**SHORT TASK A:**
In the commentary on Psalm 26, list each line of the quoted strophe that begins "But I walk in my innocence".

**QUOTED PASSAGE:**
The Psalms on Walking

King David, Westminster Psalter

King David, Westminster Psalter

We turn now to the final strophe of Psalm 26.  God has probed our hearts, and found that we long for him and his dwelling place, not for the company of the wicked.  And in the second to last strophe, we have begged him not to leave us among the wicked.  Now comes the conclusion of this Psalm – and insight into all the Psalms:


“But I walk in my innocence;

Redeem me and have mercy on me.

My foot stands on a straight path;

In the congregations I will bless the Lord.”


The turn now is to our “walk”: after all the talk of what is in our hearts, we now set off to go there.


The juxtaposition of the first two lines is interesting – and recapitulates the structure of the whole Psalm.  “I am innocent | redeem me.”  If I am innocent, do I need redemption?

The answer, always the answer in the theology of the grace, is both-and.  Redemption, God’s grace and salvation, does not save us from the need to walk.  God’s grace allows us to walk.  And our walking doesn’t make us need God’s grace any less; it makes us see more deeply our need for his grace, for his redemption, to allow us to walk to our goal.

**DATA ROWS:**
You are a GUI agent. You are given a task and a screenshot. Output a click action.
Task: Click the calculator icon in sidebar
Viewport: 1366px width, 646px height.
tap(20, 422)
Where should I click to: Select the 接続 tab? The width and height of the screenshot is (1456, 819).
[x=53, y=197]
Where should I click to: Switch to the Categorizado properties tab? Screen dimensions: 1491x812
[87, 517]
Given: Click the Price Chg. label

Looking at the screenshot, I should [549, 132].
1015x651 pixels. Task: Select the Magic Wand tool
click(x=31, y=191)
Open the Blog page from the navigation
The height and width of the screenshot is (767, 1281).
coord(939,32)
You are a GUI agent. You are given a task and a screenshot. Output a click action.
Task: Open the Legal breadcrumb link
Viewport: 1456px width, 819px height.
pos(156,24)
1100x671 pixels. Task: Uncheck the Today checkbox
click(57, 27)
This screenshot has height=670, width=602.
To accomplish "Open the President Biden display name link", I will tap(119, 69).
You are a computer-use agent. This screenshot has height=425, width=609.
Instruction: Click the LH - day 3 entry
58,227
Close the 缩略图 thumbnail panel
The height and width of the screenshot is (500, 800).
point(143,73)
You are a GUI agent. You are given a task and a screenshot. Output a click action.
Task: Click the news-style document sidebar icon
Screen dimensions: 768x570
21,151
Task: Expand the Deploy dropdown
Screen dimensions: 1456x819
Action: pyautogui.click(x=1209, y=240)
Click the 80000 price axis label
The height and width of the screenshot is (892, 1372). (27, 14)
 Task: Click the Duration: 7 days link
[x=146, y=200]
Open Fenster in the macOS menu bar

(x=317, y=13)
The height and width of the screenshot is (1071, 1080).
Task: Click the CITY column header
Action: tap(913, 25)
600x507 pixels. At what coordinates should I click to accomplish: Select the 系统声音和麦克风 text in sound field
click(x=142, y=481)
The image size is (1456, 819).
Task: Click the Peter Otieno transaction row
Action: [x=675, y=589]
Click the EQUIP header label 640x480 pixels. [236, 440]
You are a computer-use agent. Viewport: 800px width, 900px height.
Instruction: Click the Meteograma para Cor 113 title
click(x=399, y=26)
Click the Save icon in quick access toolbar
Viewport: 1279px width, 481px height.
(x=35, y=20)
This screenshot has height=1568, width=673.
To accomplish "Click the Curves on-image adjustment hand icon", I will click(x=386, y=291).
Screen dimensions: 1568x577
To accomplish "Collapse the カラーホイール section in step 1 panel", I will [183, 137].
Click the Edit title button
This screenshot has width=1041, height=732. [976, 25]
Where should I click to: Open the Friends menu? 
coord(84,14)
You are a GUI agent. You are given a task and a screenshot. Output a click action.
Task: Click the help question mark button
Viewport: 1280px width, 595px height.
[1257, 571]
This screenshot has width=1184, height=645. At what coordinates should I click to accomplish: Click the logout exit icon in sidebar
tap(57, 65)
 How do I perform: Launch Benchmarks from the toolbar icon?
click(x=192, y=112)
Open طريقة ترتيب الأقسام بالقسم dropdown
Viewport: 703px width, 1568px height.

**SHORT TASK B:**
Print the stretch of the entries above from their first line through the line containing "Looking at the".

**TASK RESULT A:**
But I walk in my innocence;
Redeem me and have mercy on me.
My foot stands on a straight path;
In the congregations I will bless the Lord.

**TASK RESULT B:**
You are a GUI agent. You are given a task and a screenshot. Output a click action.
Task: Click the calculator icon in sidebar
Viewport: 1366px width, 646px height.
tap(20, 422)
Where should I click to: Select the 接続 tab? The width and height of the screenshot is (1456, 819).
[x=53, y=197]
Where should I click to: Switch to the Categorizado properties tab? Screen dimensions: 1491x812
[87, 517]
Given: Click the Price Chg. label

Looking at the screenshot, I should [549, 132].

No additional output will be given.